##### Trecho para leitura
A invocação dessa norma do código alemão é aqui feita para mostrar como isso pode servir de critério interpretativo geral da individualização da pena. Convém recordar que essa matriz germânica estava, na época em que foi alterada a Parte Geral do Código Penal brasileiro, em 1984, bem presente na concepção de seu relator geral, o saudoso Ministro Francisco de Assis Toledo, um conhecedor profundo da doutrina alemã. A referência à culpabilidade no art. 59 do Código Penal brasileiro, como primeiro elemento a ser considerado na individualização, delimita o juízo de condenação, por um lado, em face da possibilidade de ser reconhecida em favor do agente uma causa de exclusão de sua culpa (momento negativo), por outro lado, com a concretização da culpabilidade já afirmada e sua medida, como parâmetro da medida da pena.
##########
Problema proposto 1 >> Extraia do trecho sobre a individualização da pena a passagem que começa em "A invocação dessa" e segue até "medida da pena.".
Problema proposto 2 >> Segundo o trecho sobre a individualização da pena, em que ano foi alterada a Parte Geral do Código Penal brasileiro?
Problema proposto 3 >> Prossiga, por favor, com o trecho sobre a individualização da pena a partir do ponto em que ele termina.
Os itens provêm de uma fonte distinta.
##### Itens extraídos
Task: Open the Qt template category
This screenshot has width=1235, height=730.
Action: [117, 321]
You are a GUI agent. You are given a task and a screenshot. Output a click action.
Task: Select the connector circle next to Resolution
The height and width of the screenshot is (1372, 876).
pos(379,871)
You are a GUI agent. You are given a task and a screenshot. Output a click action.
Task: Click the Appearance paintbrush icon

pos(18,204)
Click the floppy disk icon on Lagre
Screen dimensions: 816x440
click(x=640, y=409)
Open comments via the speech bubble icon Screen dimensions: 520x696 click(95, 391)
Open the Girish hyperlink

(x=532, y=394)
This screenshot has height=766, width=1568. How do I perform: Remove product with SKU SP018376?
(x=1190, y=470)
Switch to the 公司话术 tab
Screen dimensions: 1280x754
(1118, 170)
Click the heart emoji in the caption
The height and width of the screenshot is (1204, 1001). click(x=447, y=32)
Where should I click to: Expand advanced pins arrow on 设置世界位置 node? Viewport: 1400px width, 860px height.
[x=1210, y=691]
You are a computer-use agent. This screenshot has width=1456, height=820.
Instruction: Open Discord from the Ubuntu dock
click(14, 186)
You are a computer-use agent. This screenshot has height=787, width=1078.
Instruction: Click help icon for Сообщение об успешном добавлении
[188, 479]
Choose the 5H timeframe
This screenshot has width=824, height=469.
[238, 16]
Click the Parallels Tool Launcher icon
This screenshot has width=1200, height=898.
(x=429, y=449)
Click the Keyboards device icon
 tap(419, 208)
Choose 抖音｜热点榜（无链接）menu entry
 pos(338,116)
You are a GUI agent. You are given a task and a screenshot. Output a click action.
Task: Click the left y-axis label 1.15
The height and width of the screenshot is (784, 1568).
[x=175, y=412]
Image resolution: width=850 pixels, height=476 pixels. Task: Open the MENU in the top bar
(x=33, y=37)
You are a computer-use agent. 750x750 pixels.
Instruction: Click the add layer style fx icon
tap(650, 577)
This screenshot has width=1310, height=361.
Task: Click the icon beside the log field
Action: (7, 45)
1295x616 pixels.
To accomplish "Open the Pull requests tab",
##########
Resultado da tarefa 1 >>
A invocação dessa norma do código alemão é aqui feita para mostrar como isso pode servir de critério interpretativo geral da individualização da pena. Convém recordar que essa matriz germânica estava, na época em que foi alterada a Parte Geral do Código Penal brasileiro, em 1984, bem presente na concepção de seu relator geral, o saudoso Ministro Francisco de Assis Toledo, um conhecedor profundo da doutrina alemã. A referência à culpabilidade no art. 59 do Código Penal brasileiro, como primeiro elemento a ser considerado na individualização, delimita o juízo de condenação, por um lado, em face da possibilidade de ser reconhecida em favor do agente uma causa de exclusão de sua culpa (momento negativo), por outro lado, com a concretização da culpabilidade já afirmada e sua medida, como parâmetro da medida da pena.

Resultado da tarefa 2 >> Em 1984.

Resultado da tarefa 3 >>
Fixando a culpabilidade como tal, o Código Penal também fornece outros elementos para tornar acabado o processo de individualização, orientado, além disso, para a reprovação e prevenção do delito. Nesse passo, o Código Penal busca enfrentar uma árdua tarefa: dar significado à pena. Para tanto, vale-se dos critérios da reprovação e prevenção. Claro que, ao fazê-lo, não pode restaurar uma pena retributiva pura e simples, com base em um juízo ético, daí se entender a expressão “reprovação” como aquela pela qual se atribui à culpabilidade a condição de medir o grau da pena em face da intensidade de lesão ao bem jurídico. Conjugando-se esse elemento “reprovação” com o elemento “prevenção”, tem-se reproduzido no Código Penal o mesmo significado proposto no projeto alternativo, de associar a pena à reinserção do autor na comunidade jurídica e à proteção de bem jurídico.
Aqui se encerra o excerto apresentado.